Getting Ready to Sell a Tenant-Occupied Home
If a client needs me to tell a short-sale bank to #*%$-off, I have no problem doing so. I can be as tough as the next guy, and probably much more decisive. In a moment’s flash, I can size up the situation, analyze it, choose the appropriate reaction and, bam, just do it. But decide whether to carry an umbrella when it’s sprinkling outside, no can do. It’s a struggle. It’s more than a matter of take the umbrella or leave it, in Sacramento, it’s do I open the umbrella or do I wait until I am soaked?
There is a fine line between being a wimpy wasp or a tough-as-nails Sacramentan, I’ve noticed. For one thing, it’s perfectly OK to stick a travel-sized umbrella in your bag if it’s rainy weather. It’s another thing if you’ve got to stick your hand out to determine whether it is actually raining hard enough to open the umbrella. That’s why you see so many suited guys downtown running in the rain, umbrella clutched under their arm and a newspaper over their head. They don’t want to look like a wimp. They’d rather look ridiculous.
Kind of like I looked, standing on the steps yesterday and holding a clipboard over my head when it was raining. Yes, I had an umbrella in my bag but it seemed pointless to open it. I had not expected the tenant to lock the gate between the house and the street, but fortunately there was a doorbell right there on the wall, and fortunately, she quickly came out to let me inside.

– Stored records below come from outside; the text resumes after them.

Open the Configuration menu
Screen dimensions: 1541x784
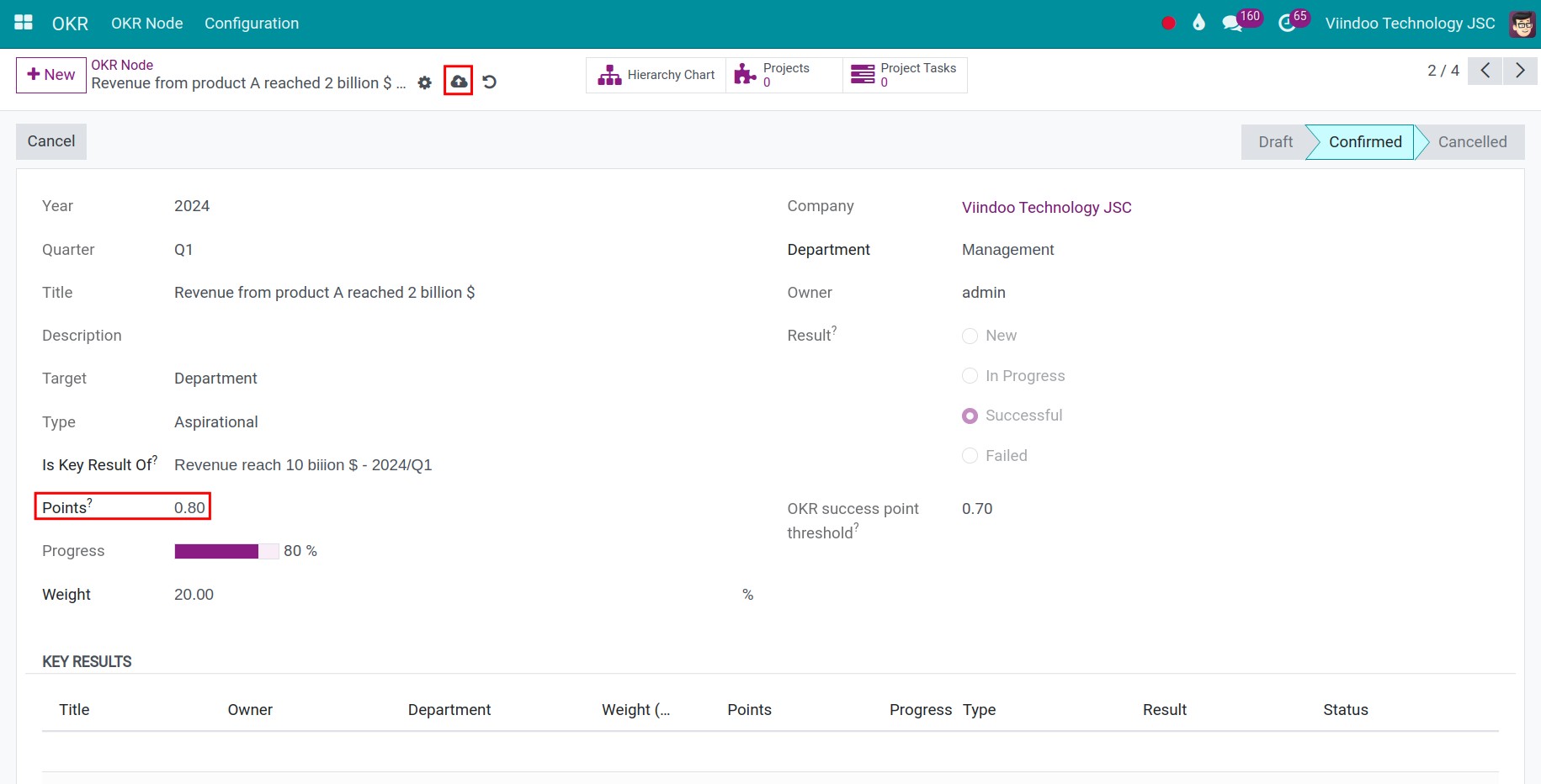(252, 24)
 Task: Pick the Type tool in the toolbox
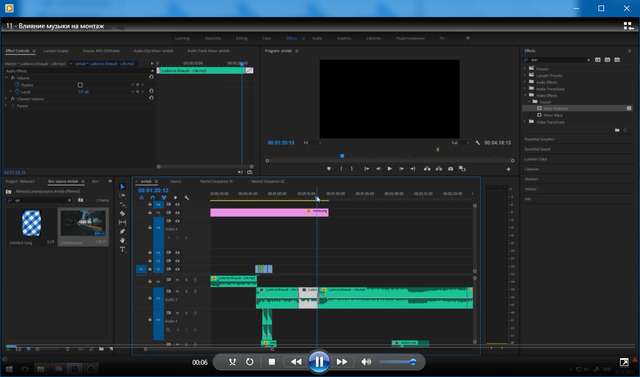(122, 249)
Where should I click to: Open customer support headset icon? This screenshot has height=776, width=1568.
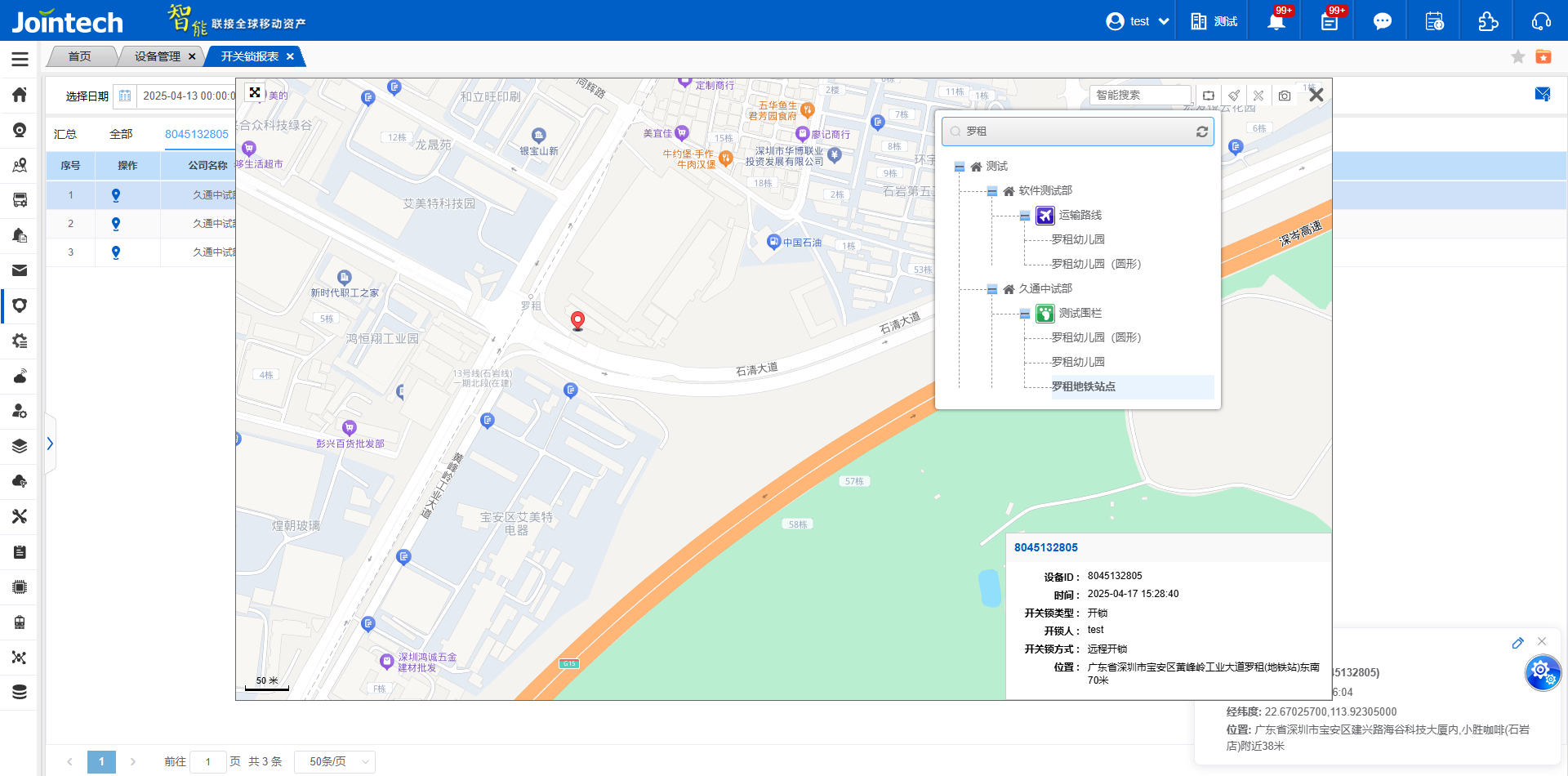[x=1541, y=21]
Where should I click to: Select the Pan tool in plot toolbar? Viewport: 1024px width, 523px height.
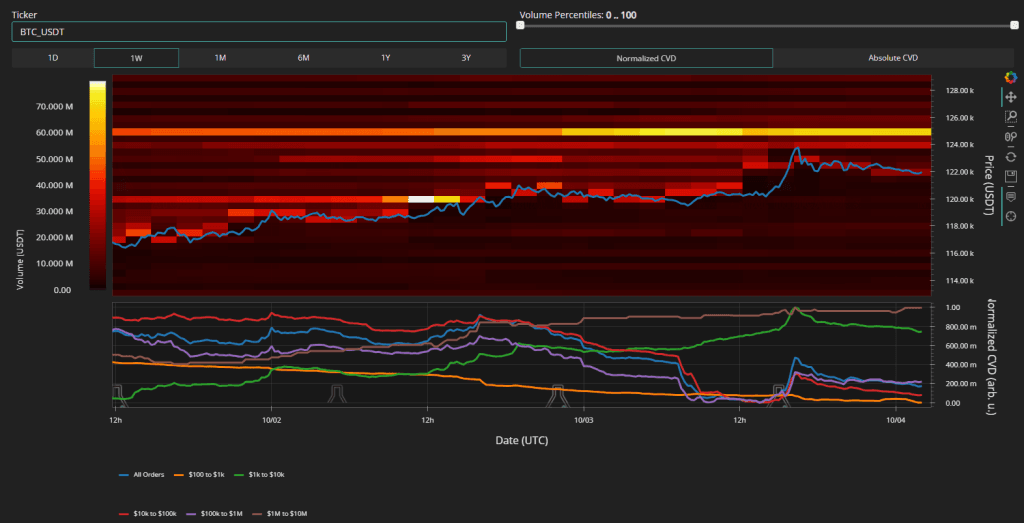point(1010,97)
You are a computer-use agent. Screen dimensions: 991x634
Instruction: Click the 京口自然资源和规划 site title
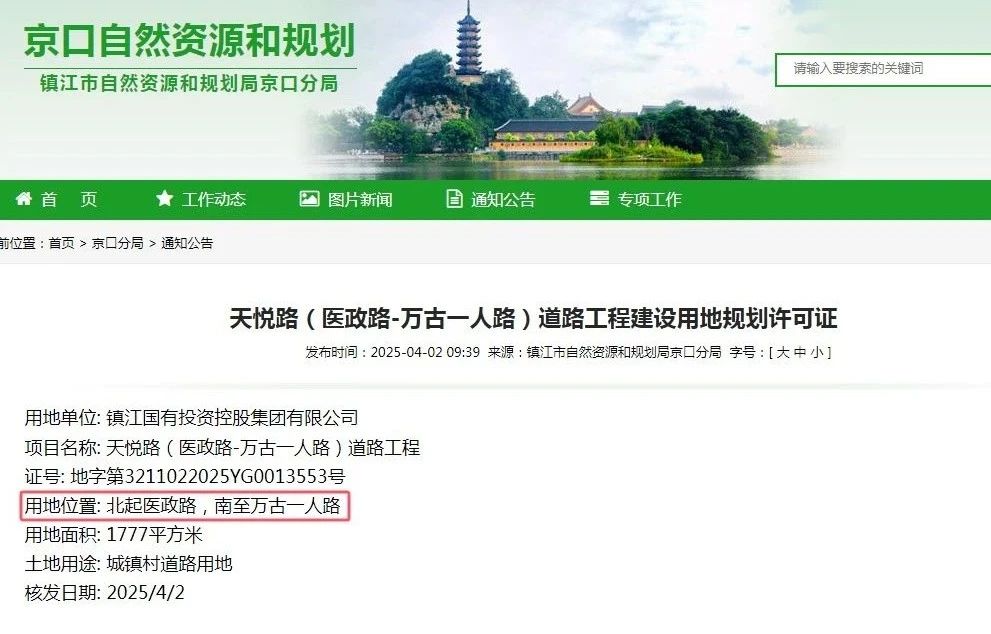coord(190,41)
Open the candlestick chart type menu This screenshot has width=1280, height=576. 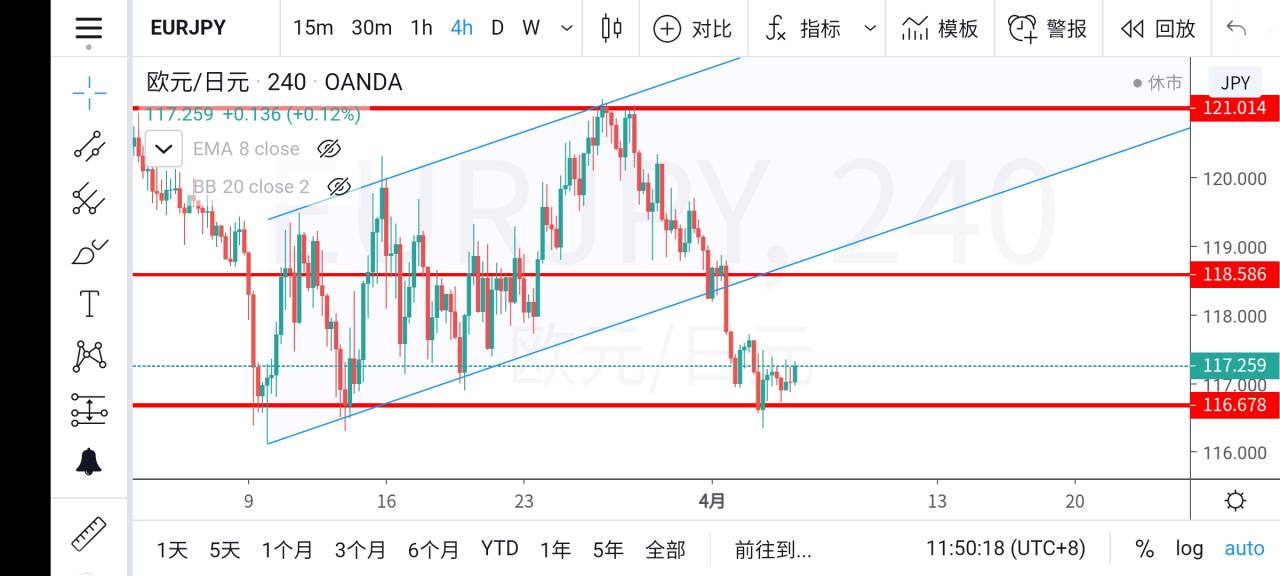click(611, 28)
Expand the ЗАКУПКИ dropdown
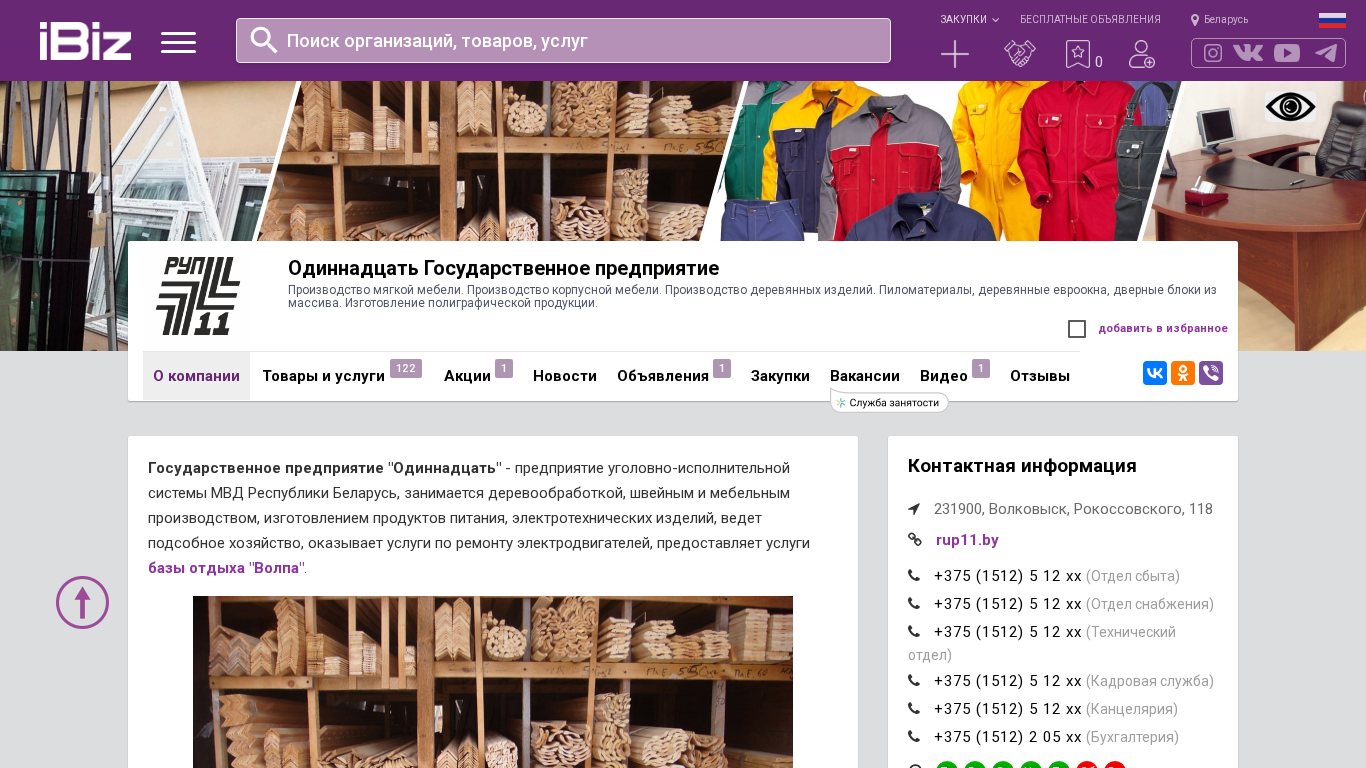 point(968,19)
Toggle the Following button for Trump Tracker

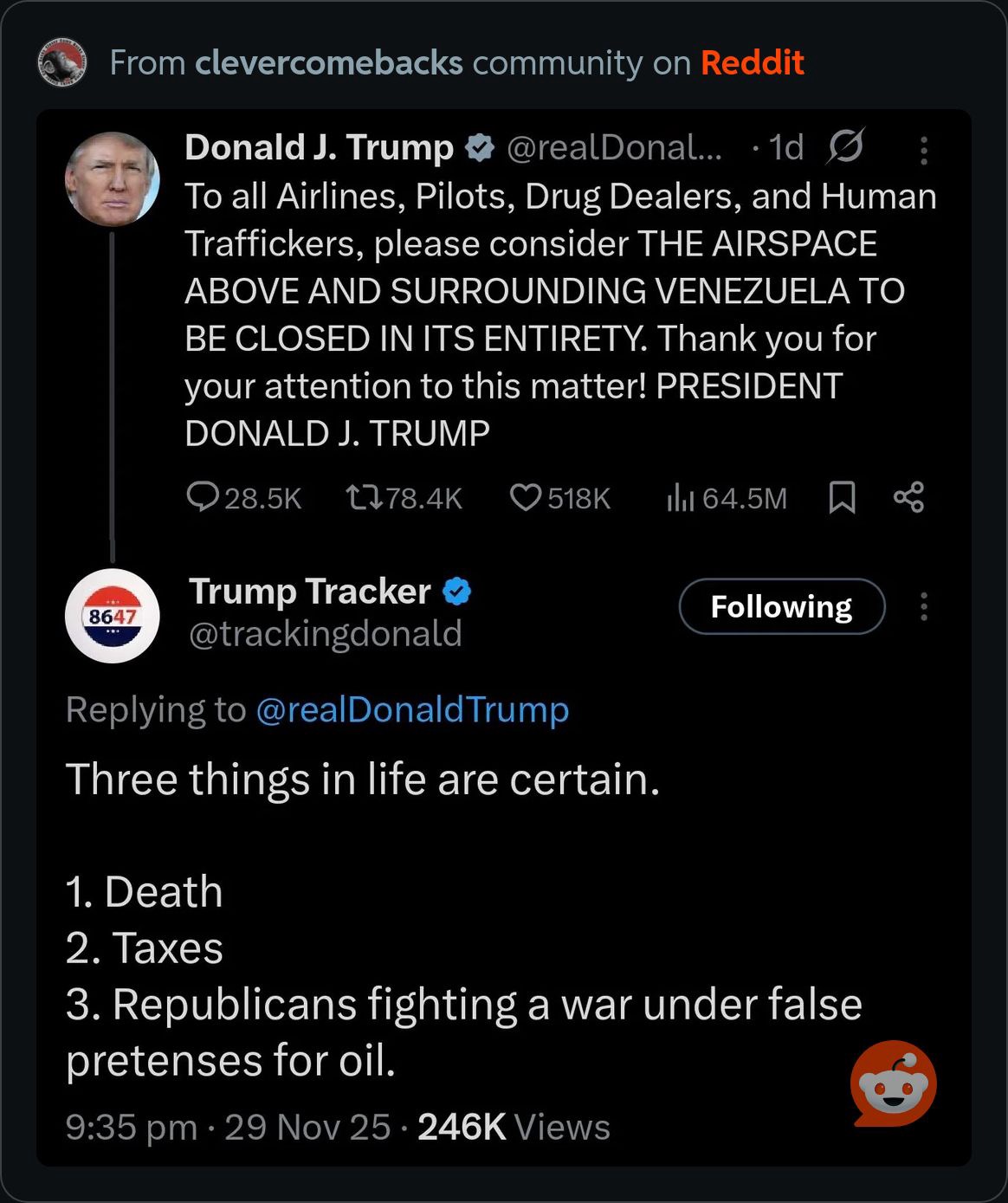pyautogui.click(x=781, y=606)
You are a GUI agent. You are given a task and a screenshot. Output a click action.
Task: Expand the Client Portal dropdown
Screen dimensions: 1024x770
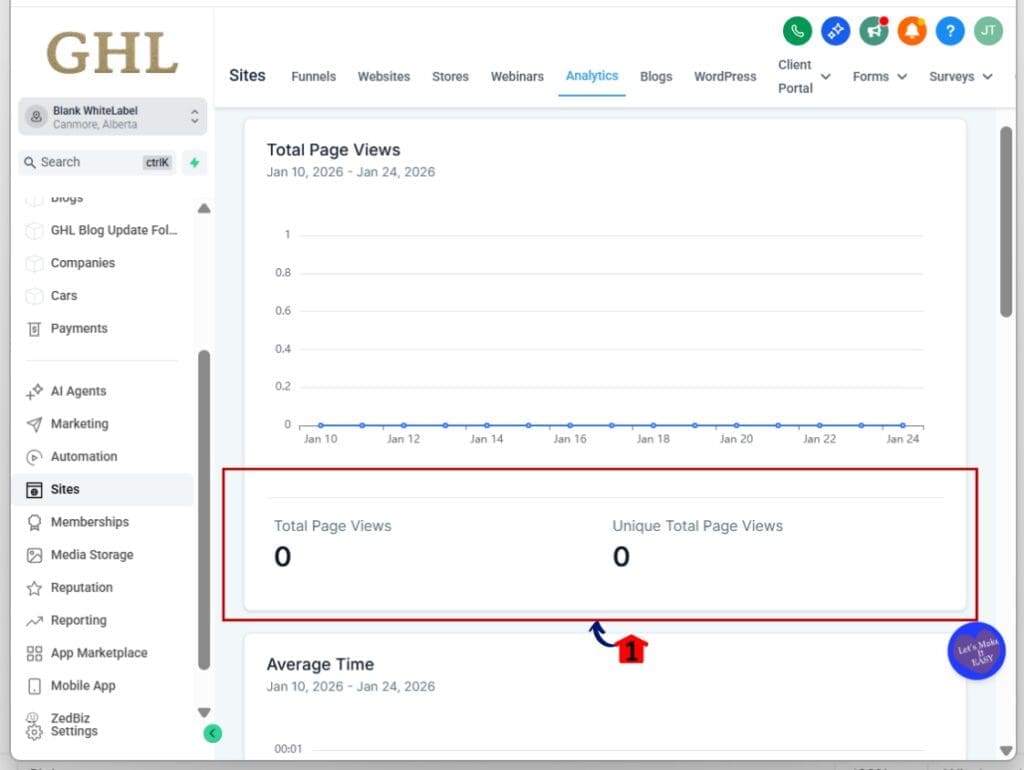[804, 77]
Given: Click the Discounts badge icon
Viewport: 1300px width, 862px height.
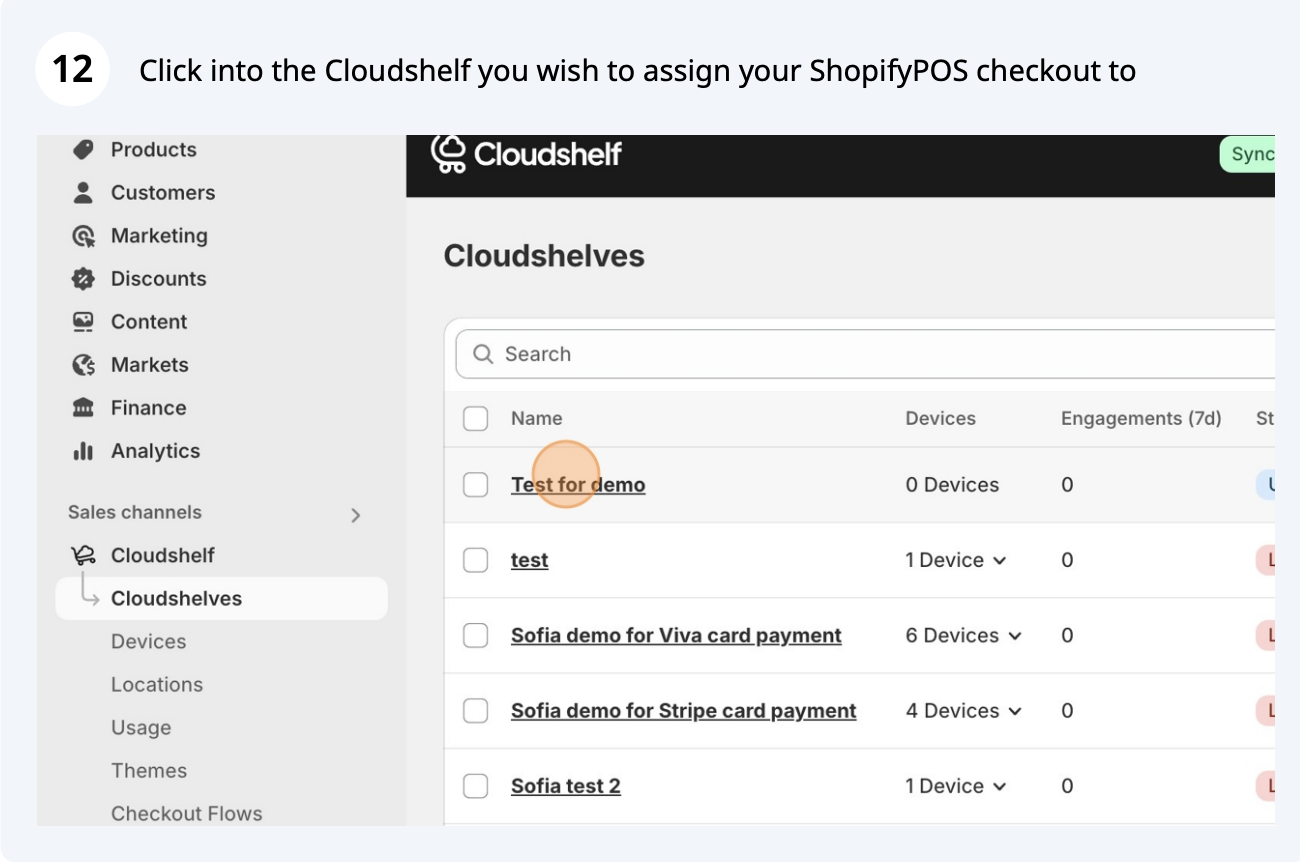Looking at the screenshot, I should pyautogui.click(x=83, y=279).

This Sacramento real estate agent was inspecting two houses on a lot in Midtown that will most likely come on the market this week or next, depending on whether I rouse the sellers from cruising the beaches on vacation in Maui. When I first called one of the tenants, she was very reluctant to let me visit. Why, she needed more than a few hours of notice, and she hadn’t cleaned the house. She didn’t know if she would be home, no, probably, she would not be home, and she wasn’t sure when she ever would be home, if I wanted to know the truth.
I assured her it was OK. I would visit the house next door. Oh, and did I mention that most likely an investor would buy the property, so she could probably just stay on as a tenant if she so desired. I let her know that when I finished inspecting the home next door, I would stop by, and if she was home, that would be cool, and if she wasn’t, that would be OK, too. I’d just catch her some other time down the road.
After I completed my initial agent inspection and shot photos of the first house, I walked over to the second house and knocked. Oh, my goodness. She was home. Imagine that. Somedays, I’m just lucky like that.